Every record below must be written out exactly. Leave out the pictures.

(Stored items)
+ + + + +
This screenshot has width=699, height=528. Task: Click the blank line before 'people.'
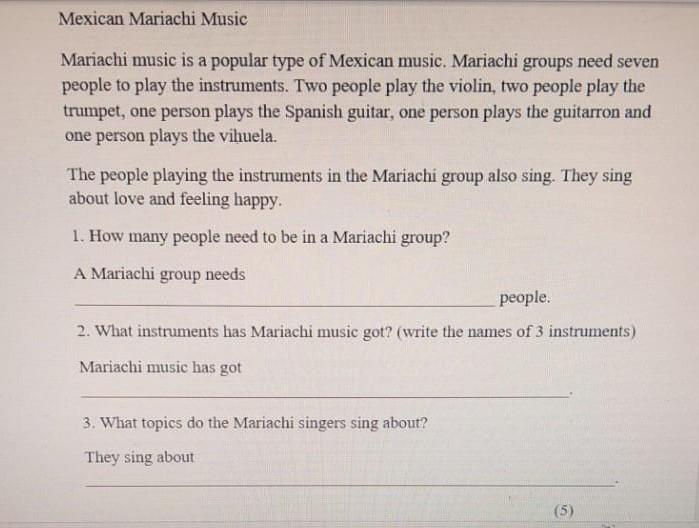pyautogui.click(x=285, y=305)
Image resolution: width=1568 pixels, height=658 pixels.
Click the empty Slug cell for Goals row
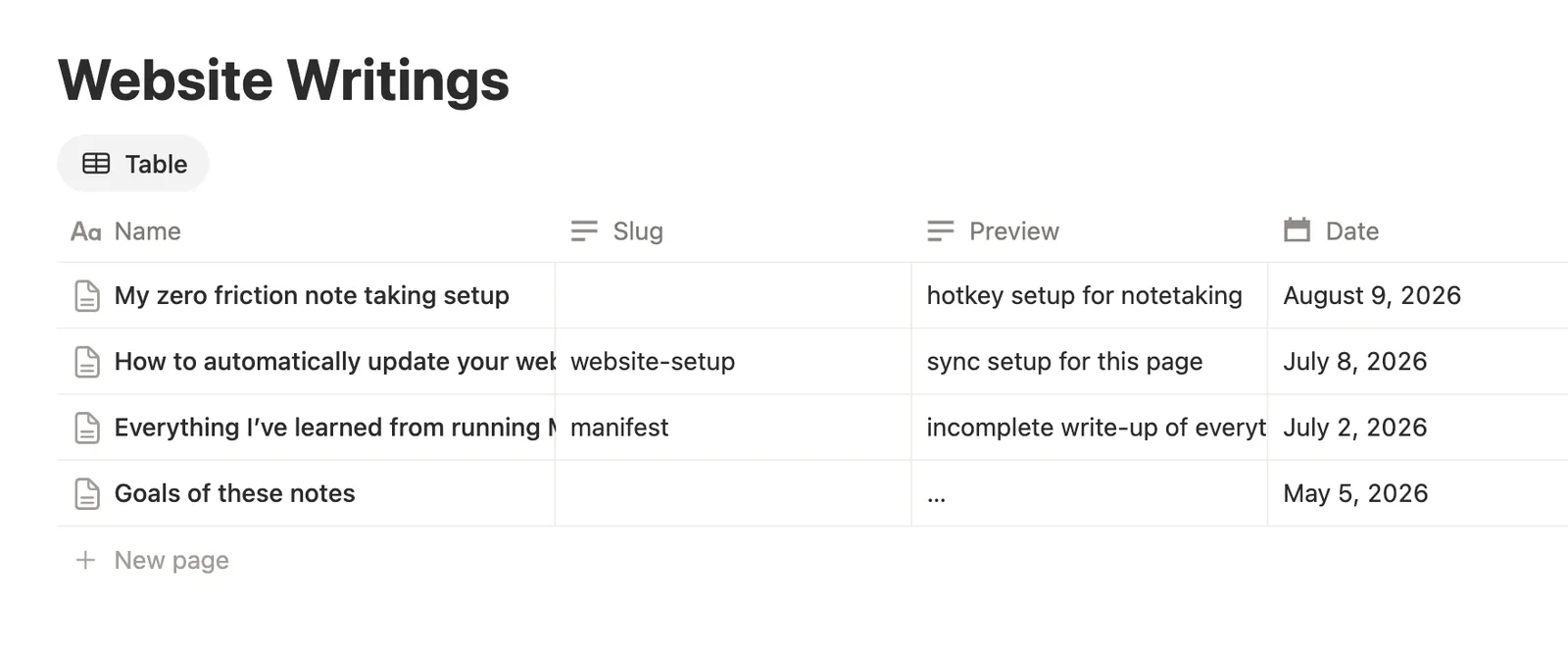(733, 493)
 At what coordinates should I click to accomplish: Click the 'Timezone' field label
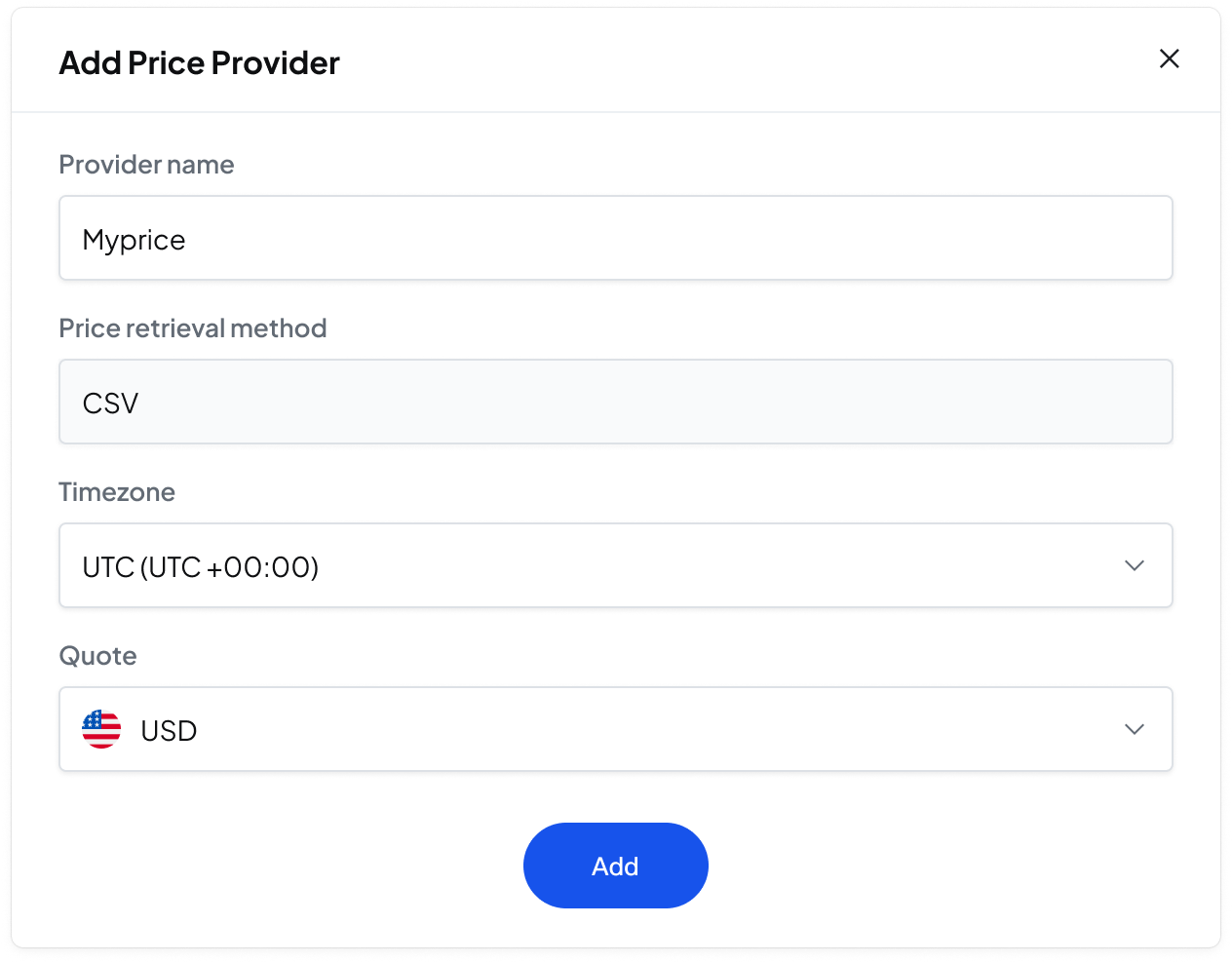[117, 492]
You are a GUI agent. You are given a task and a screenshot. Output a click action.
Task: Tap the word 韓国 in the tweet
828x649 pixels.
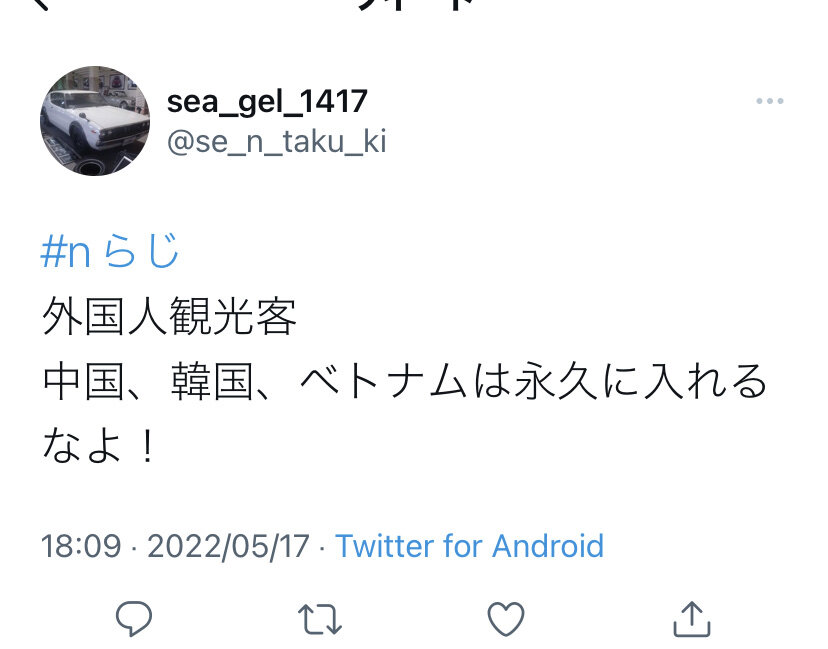coord(212,381)
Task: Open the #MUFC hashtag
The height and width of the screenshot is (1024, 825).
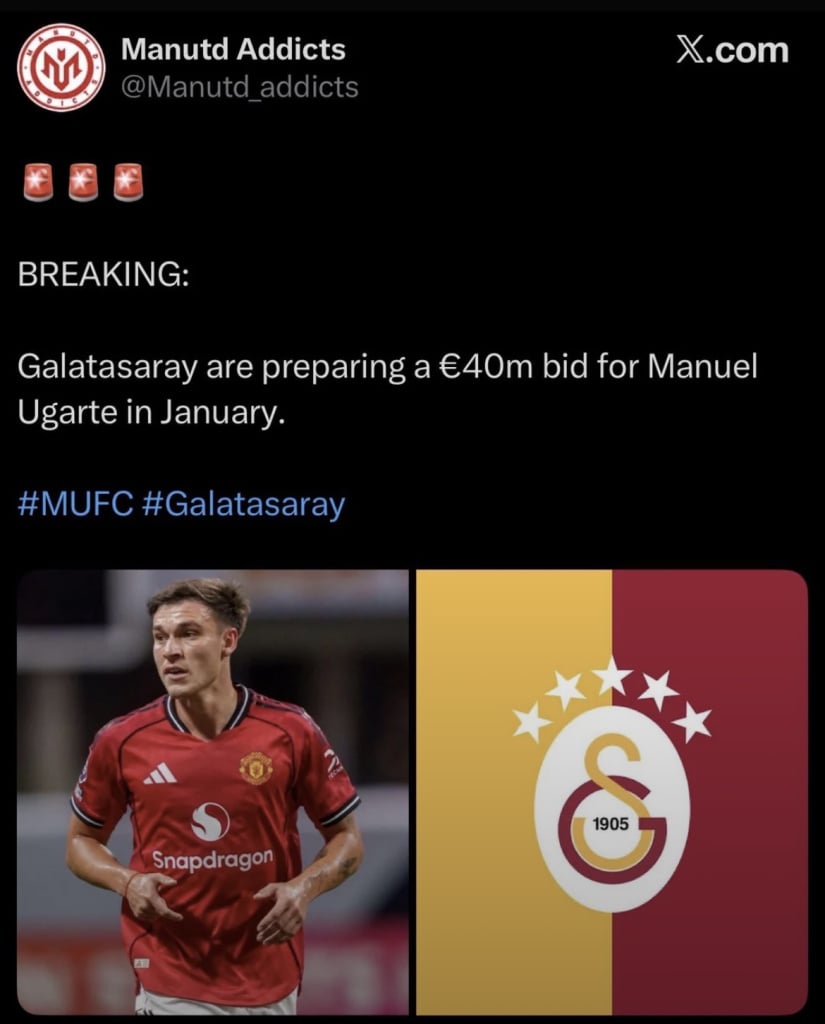Action: (x=76, y=504)
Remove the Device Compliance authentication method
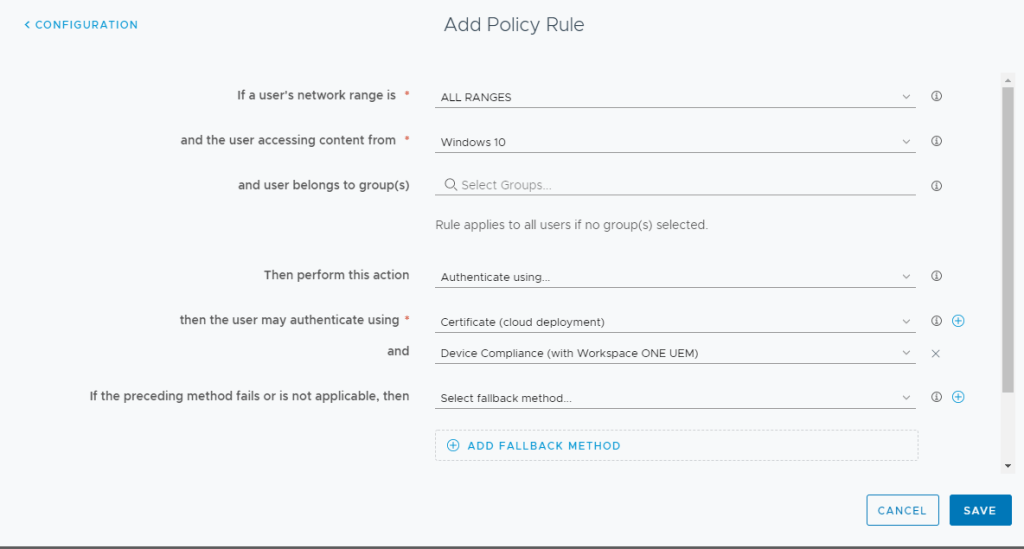 click(936, 353)
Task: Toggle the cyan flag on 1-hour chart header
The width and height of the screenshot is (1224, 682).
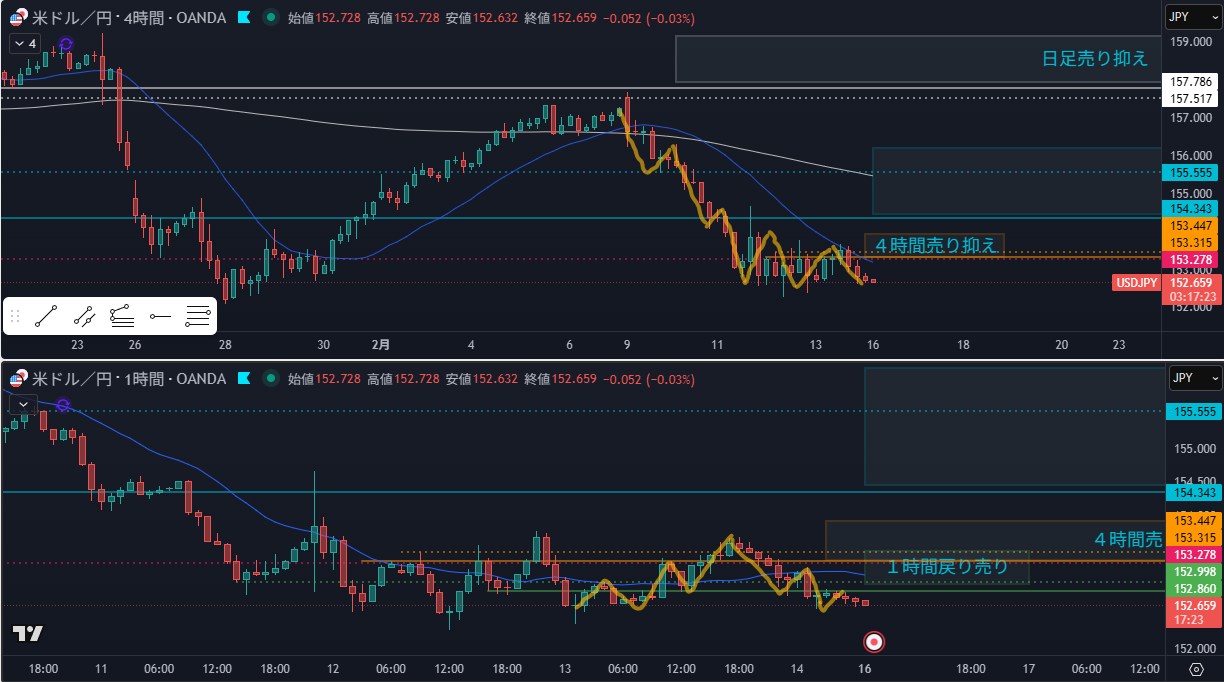Action: coord(243,379)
+ + + + +
Solved problem
This screenshot has width=699, height=528. Task: Click the blank line before 'people.'
pyautogui.click(x=285, y=305)
Image resolution: width=1568 pixels, height=658 pixels.
Click the empty Slug cell for Goals row
(733, 493)
 At what coordinates should I click to accomplish: Click the 'Timezone' field label
[117, 492]
You are a GUI agent. You are given a task and a screenshot. Output a click action.
Task: Tap the word 韓国 in the tweet
828x649 pixels.
coord(212,381)
Task: Open the #MUFC hashtag
The height and width of the screenshot is (1024, 825).
Action: (x=76, y=504)
Remove the Device Compliance authentication method
 click(936, 353)
Task: Toggle the cyan flag on 1-hour chart header
The width and height of the screenshot is (1224, 682).
Action: coord(243,379)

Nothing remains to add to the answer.